Task to carry out -> Copy the listing exactly, leaving out every picture.

Data supplied ->
-.-.-
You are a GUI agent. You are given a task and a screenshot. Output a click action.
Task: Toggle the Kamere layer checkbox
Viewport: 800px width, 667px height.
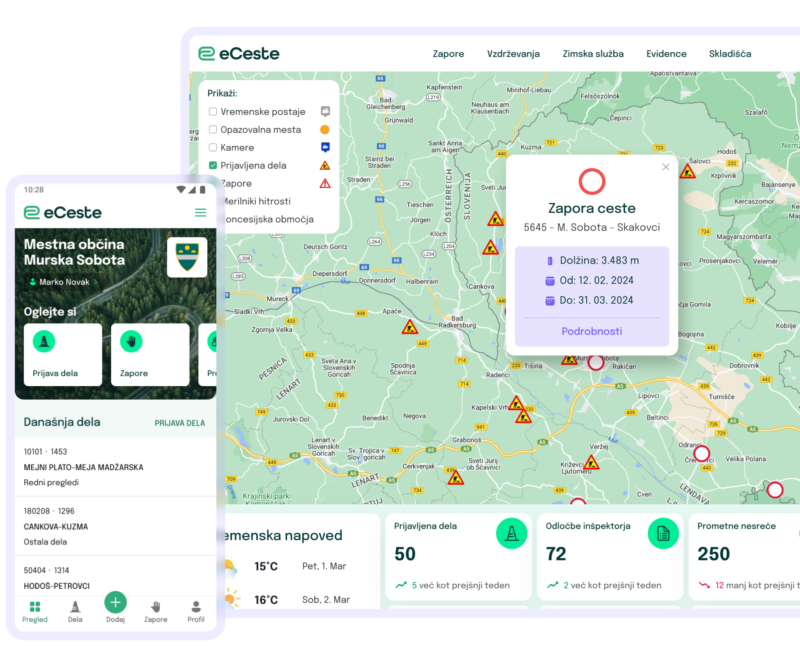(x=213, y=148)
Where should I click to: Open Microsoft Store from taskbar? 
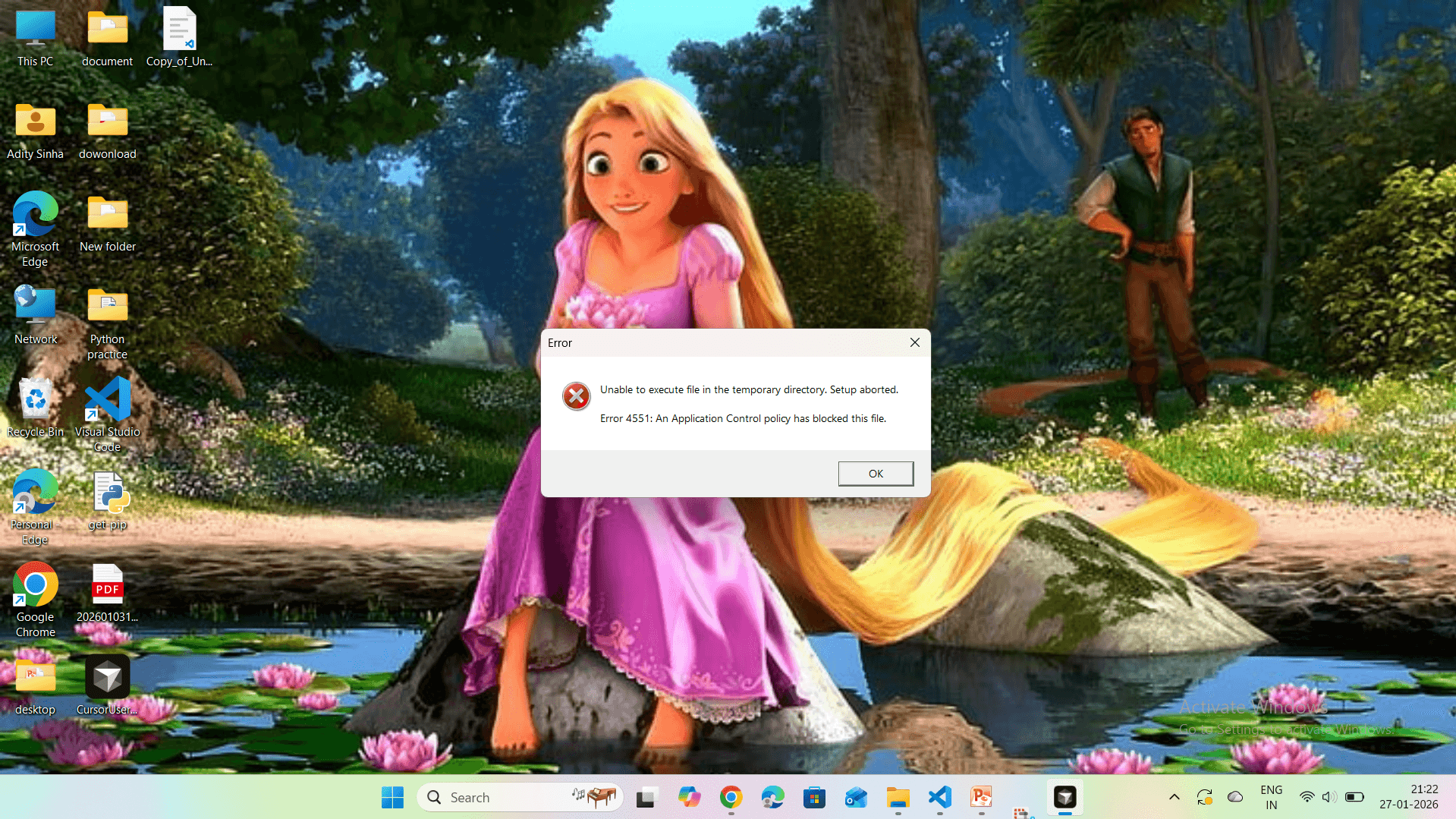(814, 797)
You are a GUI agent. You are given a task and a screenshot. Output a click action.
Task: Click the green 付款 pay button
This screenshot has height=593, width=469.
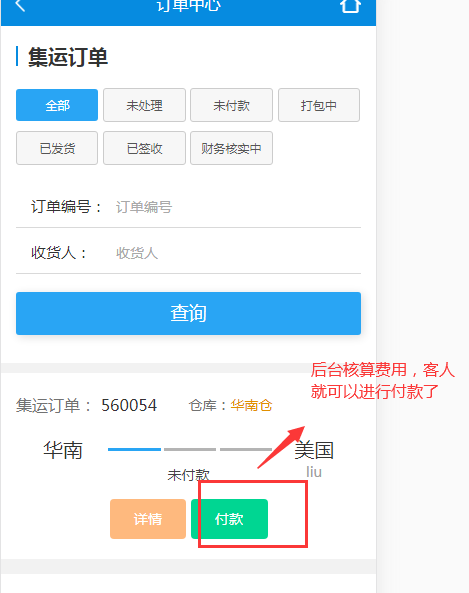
-.-.-
Your solution ->
You are a GUI agent. You are given a task and a screenshot. Output a click action.
Task: Toggle the Kamere layer checkbox
Viewport: 800px width, 667px height.
(x=213, y=148)
Where should I click to: Open Microsoft Store from taskbar? 
(814, 797)
You are a GUI agent. You are given a task and a screenshot. Output a click action.
Task: Click the green 付款 pay button
This screenshot has height=593, width=469.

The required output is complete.